Available data:
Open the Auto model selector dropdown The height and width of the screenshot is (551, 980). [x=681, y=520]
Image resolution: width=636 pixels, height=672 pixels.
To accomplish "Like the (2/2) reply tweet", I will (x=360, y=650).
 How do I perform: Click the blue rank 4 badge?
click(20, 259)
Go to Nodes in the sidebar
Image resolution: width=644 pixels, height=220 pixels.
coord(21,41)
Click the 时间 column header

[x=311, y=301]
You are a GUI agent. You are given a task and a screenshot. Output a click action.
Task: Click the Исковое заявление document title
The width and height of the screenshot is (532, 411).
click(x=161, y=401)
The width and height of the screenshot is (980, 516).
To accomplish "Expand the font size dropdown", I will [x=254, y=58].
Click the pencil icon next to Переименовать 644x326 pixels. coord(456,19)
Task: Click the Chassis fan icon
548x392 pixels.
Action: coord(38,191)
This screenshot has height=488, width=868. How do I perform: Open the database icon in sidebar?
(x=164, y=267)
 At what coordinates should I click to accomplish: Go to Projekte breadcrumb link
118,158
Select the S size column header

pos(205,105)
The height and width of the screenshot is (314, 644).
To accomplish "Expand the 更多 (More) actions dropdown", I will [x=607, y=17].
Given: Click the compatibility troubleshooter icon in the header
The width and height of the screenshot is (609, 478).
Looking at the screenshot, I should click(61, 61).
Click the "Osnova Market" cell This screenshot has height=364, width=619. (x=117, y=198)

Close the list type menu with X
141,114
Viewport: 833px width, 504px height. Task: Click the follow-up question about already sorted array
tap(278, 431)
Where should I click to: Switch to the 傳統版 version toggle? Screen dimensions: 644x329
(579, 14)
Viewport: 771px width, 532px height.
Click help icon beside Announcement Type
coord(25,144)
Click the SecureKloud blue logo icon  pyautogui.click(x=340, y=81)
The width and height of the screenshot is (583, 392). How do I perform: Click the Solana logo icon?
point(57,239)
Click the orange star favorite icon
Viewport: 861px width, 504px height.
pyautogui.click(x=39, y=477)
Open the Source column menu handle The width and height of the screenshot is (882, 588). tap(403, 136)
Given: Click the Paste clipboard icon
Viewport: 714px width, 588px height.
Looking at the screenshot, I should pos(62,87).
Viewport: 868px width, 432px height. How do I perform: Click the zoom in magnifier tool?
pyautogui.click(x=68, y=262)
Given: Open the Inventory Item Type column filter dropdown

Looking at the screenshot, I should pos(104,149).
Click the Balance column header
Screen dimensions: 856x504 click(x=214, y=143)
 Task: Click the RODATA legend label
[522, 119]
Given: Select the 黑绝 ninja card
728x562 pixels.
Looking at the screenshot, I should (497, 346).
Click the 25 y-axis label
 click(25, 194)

Work instruction:
Please output the exact lines of the records above, beginning with the first and stopping after the line that holds "Open the Source", and nothing else.

Answer to this exercise:
Open the Auto model selector dropdown The height and width of the screenshot is (551, 980). [x=681, y=520]
Image resolution: width=636 pixels, height=672 pixels.
To accomplish "Like the (2/2) reply tweet", I will (x=360, y=650).
 How do I perform: Click the blue rank 4 badge?
click(20, 259)
Go to Nodes in the sidebar
Image resolution: width=644 pixels, height=220 pixels.
coord(21,41)
Click the 时间 column header

[x=311, y=301]
You are a GUI agent. You are given a task and a screenshot. Output a click action.
Task: Click the Исковое заявление document title
The width and height of the screenshot is (532, 411).
click(x=161, y=401)
The width and height of the screenshot is (980, 516).
To accomplish "Expand the font size dropdown", I will [x=254, y=58].
Click the pencil icon next to Переименовать 644x326 pixels. coord(456,19)
Task: Click the Chassis fan icon
548x392 pixels.
Action: coord(38,191)
This screenshot has height=488, width=868. How do I perform: Open the database icon in sidebar?
(x=164, y=267)
 At what coordinates should I click to accomplish: Go to Projekte breadcrumb link
118,158
Select the S size column header

pos(205,105)
The height and width of the screenshot is (314, 644).
To accomplish "Expand the 更多 (More) actions dropdown", I will [x=607, y=17].
Given: Click the compatibility troubleshooter icon in the header
The width and height of the screenshot is (609, 478).
Looking at the screenshot, I should click(61, 61).
Click the "Osnova Market" cell This screenshot has height=364, width=619. (x=117, y=198)

Close the list type menu with X
141,114
Viewport: 833px width, 504px height. Task: Click the follow-up question about already sorted array
tap(278, 431)
Where should I click to: Switch to the 傳統版 version toggle? Screen dimensions: 644x329
(579, 14)
Viewport: 771px width, 532px height.
Click help icon beside Announcement Type
coord(25,144)
Click the SecureKloud blue logo icon  pyautogui.click(x=340, y=81)
The width and height of the screenshot is (583, 392). How do I perform: Click the Solana logo icon?
point(57,239)
Click the orange star favorite icon
Viewport: 861px width, 504px height.
pyautogui.click(x=39, y=477)
Open the Source column menu handle The width and height of the screenshot is (882, 588). tap(403, 136)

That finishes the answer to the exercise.